◆ AUFGABE 1 ◆
Für welche Veranstaltung entschieden sich die Schreibenden laut Seitenauszug zuerst?
◆ AUFGABE 2 ◆
Schreiben Sie den Seitenauszug von „Also gut, dann“ bis „bloß kein Stress.“ wortgetreu ab.

◆ SEITENAUSZUG ◆
########

Also gut, dann eben morgen. Aber wie soll man ohne Programm die Karten für die Veranstaltungen kaufen? Uns wurde versichert, auch wenn es “Ausverkauft” heißen sollte, im Nachverkauf kurz vor der Lesung gäbe es dann doch noch ausreichend. Alles gut, bloß kein Stress.
Die Gutgläubigkeit stellte sich am nächsten Tag als ein Fehler heraus. Wir bekamen wunderbare kleine Bücher, hervorragend gestaltet, als Programhefte ausgehändigt und am riesigen Veranstaltungszelt konnte auch eine Person englisch, doch an der Kasse waren alle von uns angesteuerten Veranstaltungen ausverkauft. Und das blieb auch so als wir uns in die kilometerlange Schlange für Leidensgenossen stellten.
Gelassen waren dann nur die, die schon wie durch ein Wunder die Karten – wann und wo?! – vorher bekamen, und ein einheimischer Hund, der inmitten der vielen Füße ruhig schlafen konnte. An dem türrahmenfüllenden (gelassenen) Securityman war kein Vorbei möglich.
Das Programm war so vielfältig – Lesungen, Diskussionen, Kochvorführungen (sehr beliebt), Degustationen (auch), Kunst, Film, Buchhandlungenevents, Konzerte, für Kinder, für Jugendliche, für Nachwuchsliteraten –, dass wir ein wenig überfordert waren. Unsere Entscheidung fiel auf Karl Ove Knausgârd, gefolgt von Kochen und Degustieren und alles was noch so dazwischen passte, bzw. frei zugängig war. Wir lernten auch die (überraschend) reiche Welt der brasilianischen Buchgestaltung in den (nicht minder überraschend) vielen Buchhandlungen der Stadt kennen. Waren von der Gestaltung der Räume, von den Buchladen-Cafés wie auch von den Büchern begeistert.

########

◆ BEREITGESTELLTES MATERIAL ◆
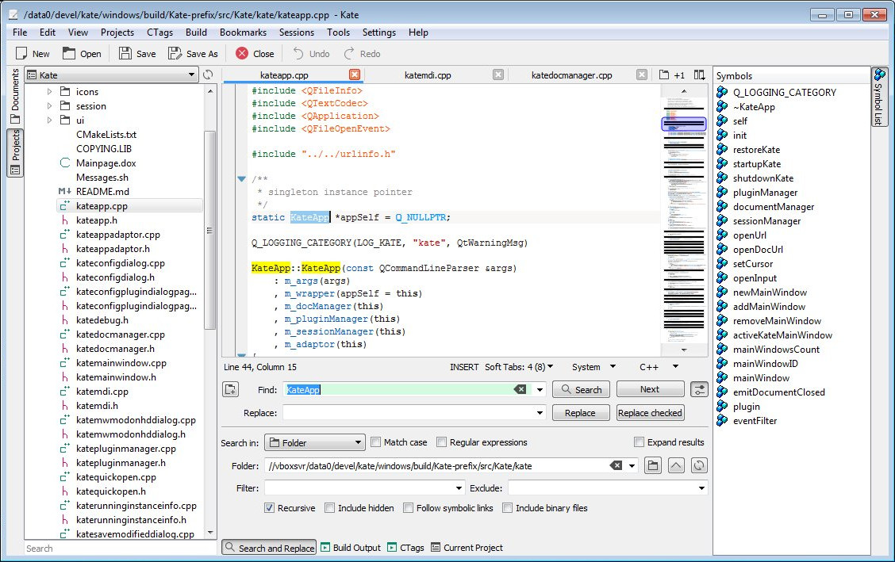Enable the Expand results checkbox
The height and width of the screenshot is (562, 895).
(x=639, y=442)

########

◆ ANTWORT 1 ◆
Für Karl Ove Knausgârd.

◆ ANTWORT 2 ◆
Also gut, dann eben morgen. Aber wie soll man ohne Programm die Karten für die Veranstaltungen kaufen? Uns wurde versichert, auch wenn es “Ausverkauft” heißen sollte, im Nachverkauf kurz vor der Lesung gäbe es dann doch noch ausreichend. Alles gut, bloß kein Stress.